The conflict between the Native American tribes and the colonists was inevitable since Europeans set foot on the New Land. Colonists took natives as the problem that could easily turn into an advantage (cheap workforce, slaves etc.) Indians did not have as advanced tools, weapons, and transport as Europeans did, but still, natives resisted colonists from the very moment of their arrival. Entire settlements were destroyed by tribes that did not appreciate the newcomers. Obviously, Europeans started the great expansion to West, and the conflict over the land and natural resources grew into a war.
The Indian Removal Act of 1830 authorized colonists to remove “five civilized Indian tribes” from the land west of the Mississippi River. Eventually, Choctaw, Chickasaw, and Creek people agreed to move on special conditions. The Seminoles refused to leave their land, which started the longest Indian war of the US (1835 – 1842). The Cherokee nation was forcefully removed from their land. Thousands of people died in a series of migrations called as the Trail of Tears. In 1851, the federal government issued the Indian Appropriations Act that continued the forced relocation of Native Americans from the lands taken by Europeans.

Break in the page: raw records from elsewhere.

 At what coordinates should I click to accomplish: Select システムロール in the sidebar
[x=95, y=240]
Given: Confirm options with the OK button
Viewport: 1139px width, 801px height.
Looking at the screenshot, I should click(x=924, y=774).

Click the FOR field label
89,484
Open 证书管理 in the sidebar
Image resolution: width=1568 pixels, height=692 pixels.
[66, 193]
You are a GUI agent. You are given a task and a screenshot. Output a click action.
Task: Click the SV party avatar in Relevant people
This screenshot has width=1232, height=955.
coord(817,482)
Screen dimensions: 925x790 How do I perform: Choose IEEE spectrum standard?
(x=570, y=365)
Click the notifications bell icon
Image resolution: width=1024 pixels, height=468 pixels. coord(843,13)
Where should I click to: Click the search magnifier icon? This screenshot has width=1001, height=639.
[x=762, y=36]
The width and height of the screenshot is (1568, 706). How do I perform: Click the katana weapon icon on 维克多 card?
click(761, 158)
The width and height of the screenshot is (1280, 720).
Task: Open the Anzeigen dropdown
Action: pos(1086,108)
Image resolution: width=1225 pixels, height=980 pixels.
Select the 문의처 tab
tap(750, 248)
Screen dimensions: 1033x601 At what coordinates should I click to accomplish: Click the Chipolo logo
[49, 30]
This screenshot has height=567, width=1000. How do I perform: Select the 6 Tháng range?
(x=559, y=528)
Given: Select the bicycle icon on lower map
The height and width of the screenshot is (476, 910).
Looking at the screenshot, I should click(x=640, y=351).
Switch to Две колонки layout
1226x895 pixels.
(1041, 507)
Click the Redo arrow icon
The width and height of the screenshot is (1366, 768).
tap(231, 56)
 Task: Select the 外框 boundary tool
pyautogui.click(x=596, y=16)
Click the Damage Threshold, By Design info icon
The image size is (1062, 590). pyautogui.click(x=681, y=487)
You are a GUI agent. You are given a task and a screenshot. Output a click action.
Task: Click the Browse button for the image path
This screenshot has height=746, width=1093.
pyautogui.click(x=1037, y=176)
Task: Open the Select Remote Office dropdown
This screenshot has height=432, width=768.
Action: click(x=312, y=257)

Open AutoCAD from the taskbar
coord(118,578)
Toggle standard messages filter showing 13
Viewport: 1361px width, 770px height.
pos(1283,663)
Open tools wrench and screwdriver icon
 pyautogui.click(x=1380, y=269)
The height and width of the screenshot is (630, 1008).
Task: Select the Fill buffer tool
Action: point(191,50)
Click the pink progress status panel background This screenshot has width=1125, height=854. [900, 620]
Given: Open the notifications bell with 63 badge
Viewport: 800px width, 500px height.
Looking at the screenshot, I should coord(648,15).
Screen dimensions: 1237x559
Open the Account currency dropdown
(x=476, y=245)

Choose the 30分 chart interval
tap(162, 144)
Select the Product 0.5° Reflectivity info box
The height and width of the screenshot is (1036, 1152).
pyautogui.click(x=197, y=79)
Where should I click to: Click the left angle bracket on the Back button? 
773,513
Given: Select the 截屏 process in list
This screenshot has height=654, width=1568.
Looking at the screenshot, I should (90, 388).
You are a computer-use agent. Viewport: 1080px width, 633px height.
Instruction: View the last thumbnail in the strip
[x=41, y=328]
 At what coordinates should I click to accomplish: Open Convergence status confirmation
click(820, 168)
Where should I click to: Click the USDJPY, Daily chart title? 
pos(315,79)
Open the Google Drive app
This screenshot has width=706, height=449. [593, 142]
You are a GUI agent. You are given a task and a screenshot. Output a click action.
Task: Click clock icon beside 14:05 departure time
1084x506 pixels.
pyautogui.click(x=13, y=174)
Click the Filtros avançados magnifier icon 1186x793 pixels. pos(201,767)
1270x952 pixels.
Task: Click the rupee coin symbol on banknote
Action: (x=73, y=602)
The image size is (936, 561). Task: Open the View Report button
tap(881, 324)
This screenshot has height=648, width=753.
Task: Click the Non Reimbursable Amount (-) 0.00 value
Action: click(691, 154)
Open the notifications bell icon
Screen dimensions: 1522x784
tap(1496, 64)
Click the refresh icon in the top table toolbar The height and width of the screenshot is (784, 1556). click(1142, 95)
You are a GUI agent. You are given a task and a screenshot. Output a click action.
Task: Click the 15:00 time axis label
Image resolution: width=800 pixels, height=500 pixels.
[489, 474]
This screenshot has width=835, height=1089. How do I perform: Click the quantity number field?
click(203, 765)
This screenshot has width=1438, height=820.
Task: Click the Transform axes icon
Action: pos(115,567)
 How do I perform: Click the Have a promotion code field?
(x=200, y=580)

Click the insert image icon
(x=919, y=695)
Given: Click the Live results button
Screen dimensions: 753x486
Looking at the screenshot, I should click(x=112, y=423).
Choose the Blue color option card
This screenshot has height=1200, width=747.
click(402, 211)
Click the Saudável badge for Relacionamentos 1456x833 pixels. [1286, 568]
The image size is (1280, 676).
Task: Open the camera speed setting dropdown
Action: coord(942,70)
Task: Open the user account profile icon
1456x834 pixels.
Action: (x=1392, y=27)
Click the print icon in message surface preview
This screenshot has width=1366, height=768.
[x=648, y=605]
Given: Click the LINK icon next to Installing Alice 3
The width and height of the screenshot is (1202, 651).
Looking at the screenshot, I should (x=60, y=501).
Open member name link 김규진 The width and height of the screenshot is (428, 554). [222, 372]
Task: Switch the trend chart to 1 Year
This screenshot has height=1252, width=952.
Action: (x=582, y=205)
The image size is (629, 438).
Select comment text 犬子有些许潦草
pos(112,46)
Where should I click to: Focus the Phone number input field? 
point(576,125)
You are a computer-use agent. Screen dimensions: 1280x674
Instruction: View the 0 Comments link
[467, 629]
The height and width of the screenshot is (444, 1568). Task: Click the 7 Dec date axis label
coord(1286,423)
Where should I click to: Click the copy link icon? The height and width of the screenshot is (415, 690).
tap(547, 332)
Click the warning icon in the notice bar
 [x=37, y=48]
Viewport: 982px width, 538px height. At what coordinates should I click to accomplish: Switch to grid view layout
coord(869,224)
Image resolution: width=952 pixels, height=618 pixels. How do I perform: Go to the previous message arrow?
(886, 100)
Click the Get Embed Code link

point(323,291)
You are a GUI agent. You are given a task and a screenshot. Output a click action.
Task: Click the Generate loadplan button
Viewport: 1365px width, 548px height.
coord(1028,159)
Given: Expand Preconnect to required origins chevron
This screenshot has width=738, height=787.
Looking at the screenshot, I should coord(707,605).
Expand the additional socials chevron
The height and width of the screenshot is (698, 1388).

Driven by the Manifest Destiny, Europeans pushed even farther to Pacific. Here they encountered fierce resistance of Native Americans, especially after gold was discovered in California. The Sioux Wars lasted since 1854 till 1890 in the Great Plains region. Though Indians took advantage in the greatest battle of the war (Custer’s Last Stand), they left the land they defended so fiercely. The Sioux and many more tribes were forced onto reservations by the end of the 19th century.